The latest study I saw suggested that around 30% of children have had covid already.
That is in a year where schools have been closed to most students for a large part of the year and with various strong mitigations such as self-isolation for close contacts, the bubble system, cancelling extra-curricular activities etc and some increased ventilation and mask wearing. And now there is the delta variant which is more transmissible anyway.
Mitigation measures would probably have to cut the transmission rate tenfold to prevent most children getting covid in the long-term and we already know that that is infeasible unless you have a hard lockdown with schools closed.
If you have a five year old starting school, assuming that they won't be vaccinated until they are 12, does anyone really think ventilation, masks and social distancing in schools would prevent them getting covid before they are vaccinated (or that years of that sort of schooling would be worth it if it did). A child's whole school experience could be sitting 2m apart from their classmates with a mask on in a marquee with no mixing between year groups and no extracurricular activities with periodic stints of remote learning, if we implemented the policies which some people seem to want. I think we have lost sight of how damaging even "just" social distancing could be on a long-term basis.

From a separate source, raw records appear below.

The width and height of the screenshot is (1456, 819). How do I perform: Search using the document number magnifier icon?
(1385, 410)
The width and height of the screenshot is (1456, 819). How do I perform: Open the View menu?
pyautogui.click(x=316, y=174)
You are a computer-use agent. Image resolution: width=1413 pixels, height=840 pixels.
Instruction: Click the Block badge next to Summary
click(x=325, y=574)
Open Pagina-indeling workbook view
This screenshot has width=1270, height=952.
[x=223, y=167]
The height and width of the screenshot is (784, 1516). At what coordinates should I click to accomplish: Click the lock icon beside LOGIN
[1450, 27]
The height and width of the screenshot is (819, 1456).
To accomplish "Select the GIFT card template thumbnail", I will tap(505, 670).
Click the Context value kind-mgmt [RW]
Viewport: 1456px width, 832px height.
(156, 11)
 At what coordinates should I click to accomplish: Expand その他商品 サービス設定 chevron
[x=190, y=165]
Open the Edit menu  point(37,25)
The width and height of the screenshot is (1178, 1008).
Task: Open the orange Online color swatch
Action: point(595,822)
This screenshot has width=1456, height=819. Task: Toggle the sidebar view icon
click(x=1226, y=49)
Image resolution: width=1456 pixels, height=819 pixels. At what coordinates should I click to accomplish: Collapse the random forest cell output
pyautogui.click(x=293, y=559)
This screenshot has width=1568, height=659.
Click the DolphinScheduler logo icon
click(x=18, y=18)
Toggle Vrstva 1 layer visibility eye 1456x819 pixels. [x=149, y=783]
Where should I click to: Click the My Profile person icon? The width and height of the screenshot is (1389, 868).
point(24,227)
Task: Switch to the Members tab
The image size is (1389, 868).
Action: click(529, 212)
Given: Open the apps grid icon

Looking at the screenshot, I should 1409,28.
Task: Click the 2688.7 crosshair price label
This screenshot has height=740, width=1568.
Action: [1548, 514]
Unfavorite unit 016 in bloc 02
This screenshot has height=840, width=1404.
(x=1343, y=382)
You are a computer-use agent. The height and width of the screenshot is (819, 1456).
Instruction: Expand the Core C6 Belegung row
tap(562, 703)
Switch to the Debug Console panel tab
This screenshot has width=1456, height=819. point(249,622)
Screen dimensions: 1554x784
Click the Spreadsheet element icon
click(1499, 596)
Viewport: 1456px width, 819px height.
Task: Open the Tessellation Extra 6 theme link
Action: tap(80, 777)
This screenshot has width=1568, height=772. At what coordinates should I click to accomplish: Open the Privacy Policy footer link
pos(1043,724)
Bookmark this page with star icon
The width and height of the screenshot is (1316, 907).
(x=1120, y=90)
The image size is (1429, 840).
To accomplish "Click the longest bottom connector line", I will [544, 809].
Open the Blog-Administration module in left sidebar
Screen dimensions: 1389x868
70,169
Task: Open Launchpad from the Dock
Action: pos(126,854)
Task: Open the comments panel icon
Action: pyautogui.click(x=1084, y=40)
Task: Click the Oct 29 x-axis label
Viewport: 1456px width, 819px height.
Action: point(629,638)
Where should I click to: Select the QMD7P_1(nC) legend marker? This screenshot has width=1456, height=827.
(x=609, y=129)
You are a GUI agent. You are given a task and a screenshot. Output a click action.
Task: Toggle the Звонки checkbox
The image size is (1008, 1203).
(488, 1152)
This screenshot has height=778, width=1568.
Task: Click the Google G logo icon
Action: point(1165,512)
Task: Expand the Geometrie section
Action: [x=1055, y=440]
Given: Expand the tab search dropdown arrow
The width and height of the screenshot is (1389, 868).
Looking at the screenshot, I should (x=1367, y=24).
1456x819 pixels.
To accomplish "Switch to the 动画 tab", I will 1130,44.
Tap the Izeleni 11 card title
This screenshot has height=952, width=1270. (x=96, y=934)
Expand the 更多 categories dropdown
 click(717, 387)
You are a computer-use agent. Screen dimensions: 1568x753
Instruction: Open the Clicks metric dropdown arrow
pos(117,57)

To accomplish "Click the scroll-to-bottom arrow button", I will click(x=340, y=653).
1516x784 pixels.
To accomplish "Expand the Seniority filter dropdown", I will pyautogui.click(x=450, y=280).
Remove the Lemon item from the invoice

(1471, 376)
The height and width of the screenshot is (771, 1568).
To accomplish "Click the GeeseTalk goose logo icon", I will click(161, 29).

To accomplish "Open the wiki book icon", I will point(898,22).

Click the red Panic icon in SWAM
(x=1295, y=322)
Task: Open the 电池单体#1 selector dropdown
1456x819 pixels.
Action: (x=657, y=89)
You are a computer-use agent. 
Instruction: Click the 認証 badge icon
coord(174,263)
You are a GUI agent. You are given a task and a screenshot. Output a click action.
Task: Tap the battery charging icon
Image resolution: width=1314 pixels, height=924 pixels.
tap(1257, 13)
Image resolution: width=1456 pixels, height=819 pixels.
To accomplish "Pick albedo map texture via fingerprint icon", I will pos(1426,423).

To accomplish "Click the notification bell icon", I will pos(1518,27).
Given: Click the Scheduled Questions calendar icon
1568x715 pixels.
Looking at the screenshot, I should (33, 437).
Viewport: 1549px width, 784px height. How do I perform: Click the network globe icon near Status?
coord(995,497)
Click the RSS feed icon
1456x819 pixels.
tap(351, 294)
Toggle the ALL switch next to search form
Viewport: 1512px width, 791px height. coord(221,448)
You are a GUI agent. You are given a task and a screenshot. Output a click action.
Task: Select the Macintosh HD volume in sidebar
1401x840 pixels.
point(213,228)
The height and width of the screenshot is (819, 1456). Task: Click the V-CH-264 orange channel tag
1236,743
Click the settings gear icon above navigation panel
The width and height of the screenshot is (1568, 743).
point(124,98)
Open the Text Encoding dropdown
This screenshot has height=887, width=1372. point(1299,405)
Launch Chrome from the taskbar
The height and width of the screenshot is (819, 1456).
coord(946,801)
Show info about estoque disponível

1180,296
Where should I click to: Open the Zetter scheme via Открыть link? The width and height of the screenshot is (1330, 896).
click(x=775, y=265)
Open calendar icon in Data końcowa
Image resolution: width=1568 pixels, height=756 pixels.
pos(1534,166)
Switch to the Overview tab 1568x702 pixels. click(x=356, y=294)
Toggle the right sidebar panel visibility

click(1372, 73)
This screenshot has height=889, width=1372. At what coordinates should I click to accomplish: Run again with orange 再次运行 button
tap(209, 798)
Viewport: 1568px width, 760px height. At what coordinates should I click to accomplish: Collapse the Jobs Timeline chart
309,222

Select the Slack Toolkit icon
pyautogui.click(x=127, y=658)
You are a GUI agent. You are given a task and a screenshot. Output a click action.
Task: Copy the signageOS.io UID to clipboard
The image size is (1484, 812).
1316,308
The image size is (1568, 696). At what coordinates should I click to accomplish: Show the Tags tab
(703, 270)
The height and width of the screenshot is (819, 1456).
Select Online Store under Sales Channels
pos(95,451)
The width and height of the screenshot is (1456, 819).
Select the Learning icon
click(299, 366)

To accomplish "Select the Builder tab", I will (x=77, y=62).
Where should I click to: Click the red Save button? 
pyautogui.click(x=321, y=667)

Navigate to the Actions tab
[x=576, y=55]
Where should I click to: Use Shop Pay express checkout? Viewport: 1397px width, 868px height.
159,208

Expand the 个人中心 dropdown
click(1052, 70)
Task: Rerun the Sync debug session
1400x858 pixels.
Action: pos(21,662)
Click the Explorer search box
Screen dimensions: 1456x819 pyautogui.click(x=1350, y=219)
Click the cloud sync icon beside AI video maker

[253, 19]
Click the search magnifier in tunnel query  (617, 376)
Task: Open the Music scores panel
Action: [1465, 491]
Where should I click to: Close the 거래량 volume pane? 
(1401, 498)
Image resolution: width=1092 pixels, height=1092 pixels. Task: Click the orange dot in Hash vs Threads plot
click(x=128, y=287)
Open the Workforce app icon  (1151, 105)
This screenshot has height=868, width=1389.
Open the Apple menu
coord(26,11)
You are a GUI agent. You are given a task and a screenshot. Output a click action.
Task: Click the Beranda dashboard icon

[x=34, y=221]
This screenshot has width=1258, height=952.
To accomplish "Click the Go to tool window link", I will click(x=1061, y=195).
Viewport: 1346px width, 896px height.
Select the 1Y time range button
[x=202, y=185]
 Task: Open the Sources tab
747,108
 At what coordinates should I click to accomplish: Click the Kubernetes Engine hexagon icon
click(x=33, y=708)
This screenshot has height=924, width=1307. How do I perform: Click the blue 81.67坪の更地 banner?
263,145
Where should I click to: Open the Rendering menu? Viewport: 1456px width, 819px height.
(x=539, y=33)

The best that those measures are likely to do is create a timing difference in when a child catches covid, which is not particularly helpful anyway as it is generally better to get it younger.
Of course there may be a change in approach to vaccination at some point or covid rates might fall so much that being infected in school becomes unlikely. In those scenarios there might be a benefit for some children in slowing down transmission as fewer children would then get covid in the meantime. But you could spend years waiting for this sort of change, which might never come, and for many children that will be years of their education with these damaging policies.
These arguments end up being about whether long covid is an issue for children and protecting CEV children but I think that misses the point. Mitigation measures are not going to prevent most children being exposed to covid at some point unless they are much more effective than any measure we have tried so far or we just educate children remotely on a long-term basis.
And I don't think the comparison with flu in the context of children is that far off. Certainly, when I looked up the stats for babies a while ago flu was significantly more dangerous and we don't vaccinate babies against flu or do anything special to stop them catching it.